Protein functions are largely dependent on specific domain structures in the sequence. We performed a domain enrichment analysis to assess the domain structures most regulated by ACBP-Se. We revealed that protein domains were involved in the Concanaval in A-like lectin/glucanase domain (p = 0.00648309), Thiolase-like (p = 0.013724479), Band 7 domain (p = 0.020388326), translation protein, beta-barrel domain (p = 0.022018744), B30.2/SPRY domain (p = 0.037364623), SPRY domain (p = 0.037364623), heat shock protein 70kD, peptide-binding domain (p = 0.037364623), heat shock protein 70Kd, C-terminal domain (p = 0.037364623), and a high mobility group box domain (p = 0.040640292) (Fig. 8A, Table S5).

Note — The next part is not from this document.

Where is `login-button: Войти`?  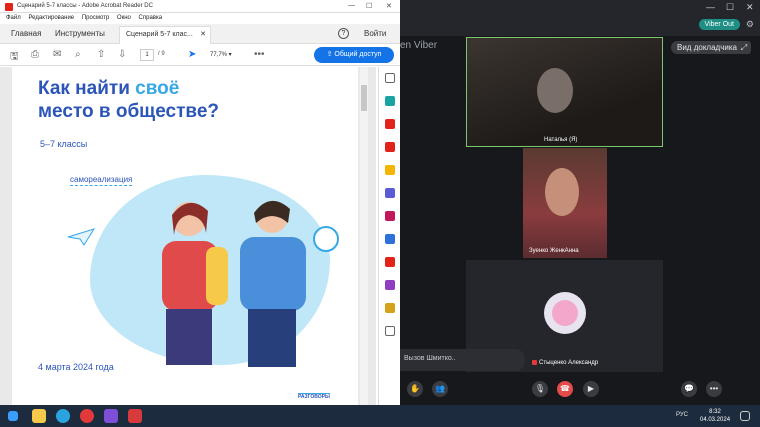
login-button: Войти is located at coordinates (375, 34).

We performed a pathway clustering analysis using KEGG to identify the cellular pathways playing a critical role in ACBP-Se treatments. It was shown by our data that protein processing in the endoplasmic reticulum (p = 0.0004605) and complement and coagulation cascade enrichment (p = 0.00000008) in upregulation proteins. At the same time, leucine and isoleucine degradation (p = 0.0002729) and Th17 cell differentiation (p = 0.0013603) were in the downregulated protein cluster (Fig. 8B; Table S6).

Protein interaction networks of Lys acetylation proteome

Based on the string database, we visualized the protein-protein interaction networks of 243 Lys acetylation proteins. An insight into the probability of the interactions of acetylated proteins in ACBP-Se treatment was offered by our data. A represent example is shown in Fig. 9. Using the MCODE tool, we identified some highly-connected subnet works among ATP-dependent RNA helicase DDX5 (DDX5), serine hydroxymethyl-transferase (SHMT2), phosphoglycerate kinase 1 (PGK1), and protein disulfideisomerase A3 (PDIA3). A high degree of connectivity may be more indicative of a protein complex. Through comparison between the ACBP-Se and control groups, we demonstrated thatpoly (rC)-binding protein 1 (PCBP1), SHMT2, Integrin beta-4 (ITGB4), PGK1, and PDIA3 exhibited a high degree of connectivity located at the center of the network.

PRM analysis of Lys acetylation proteome

In this research, we performed a quantitative analysis of the PRM for the selected target-modified peptides. We quantified 15 modified peptides, which were consistent with the acetylation group consequences. The results shown in Table 1 of the PRM were quantified by peak area. The results showed that the SHMT2 (p34897) acetylation modified differential peptide (LNPK(Ac)TGLIDYNQLALTAR) and PGK1 (p00558) acetylation modified differential peptide (DVLFLK(Ac)DCVGPEVEK) were consistent with acetylation modified proteomics.